Aim of the task:
Please reproduce every line of text in the entries below word for word, leaving the pictures out of your answer.

########################################

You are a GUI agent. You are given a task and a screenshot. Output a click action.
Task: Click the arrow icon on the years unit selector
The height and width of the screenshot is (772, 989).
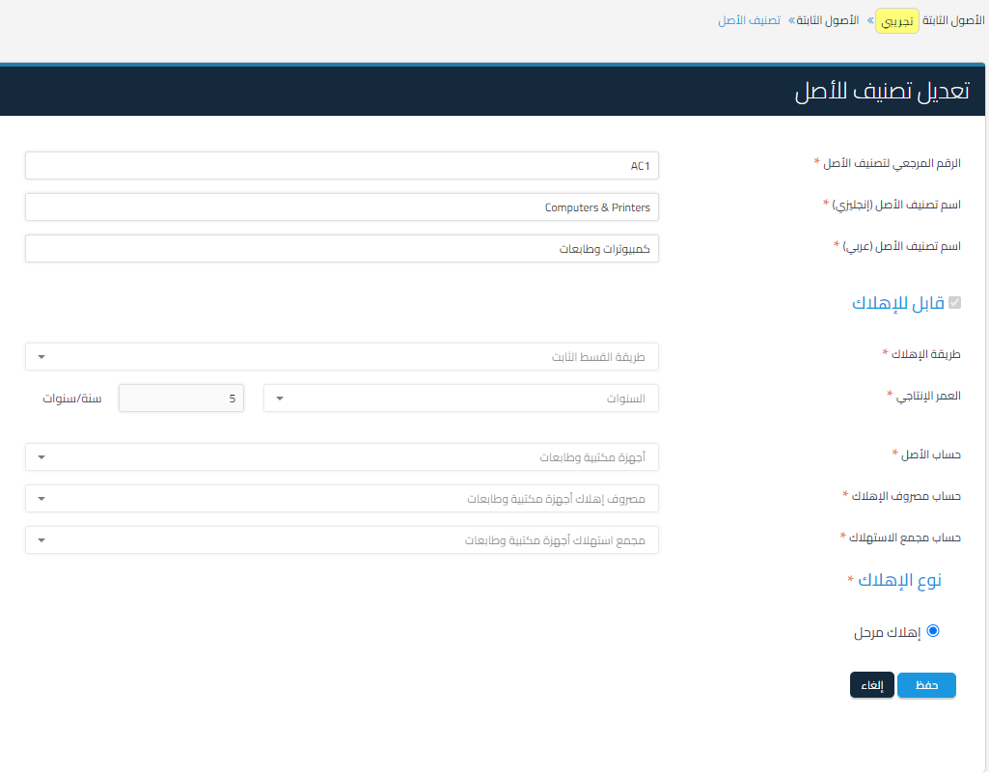pos(280,398)
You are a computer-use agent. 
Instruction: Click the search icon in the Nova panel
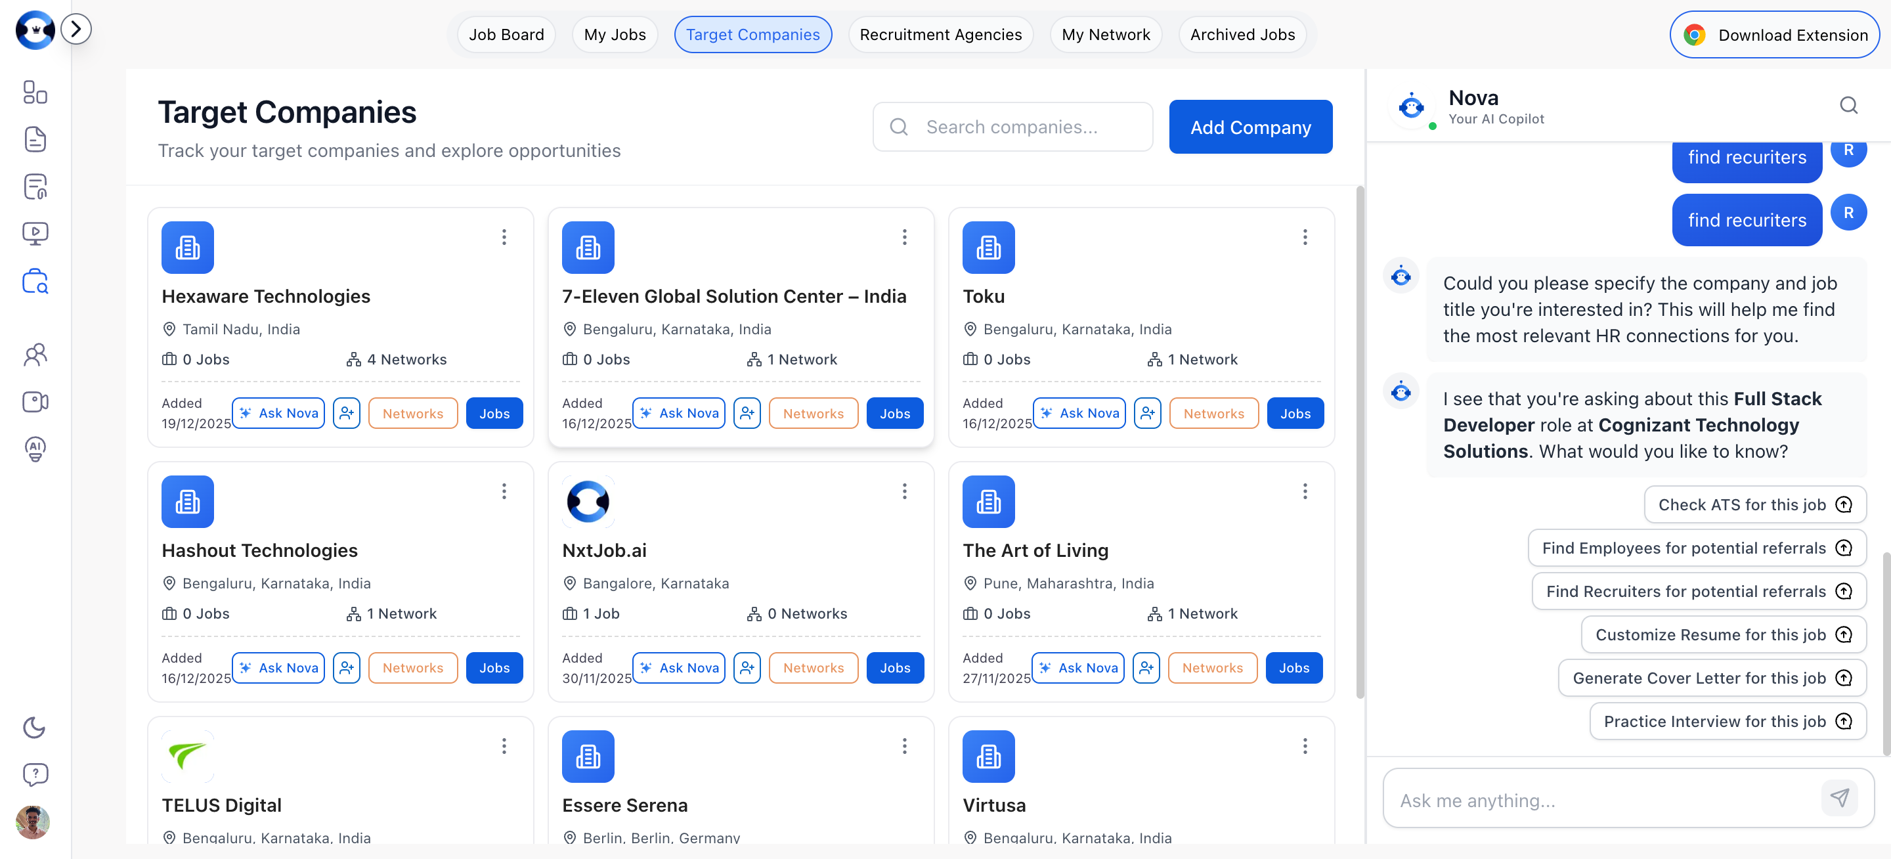click(x=1848, y=105)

########################################

The output:
You are a GUI agent. You are given a task and a screenshot. Output a click action.
Task: Click the arrow icon on the years unit selector
The height and width of the screenshot is (772, 989).
pos(280,398)
You are a computer-use agent. 
Instruction: Click the search icon in the Nova panel
click(x=1848, y=105)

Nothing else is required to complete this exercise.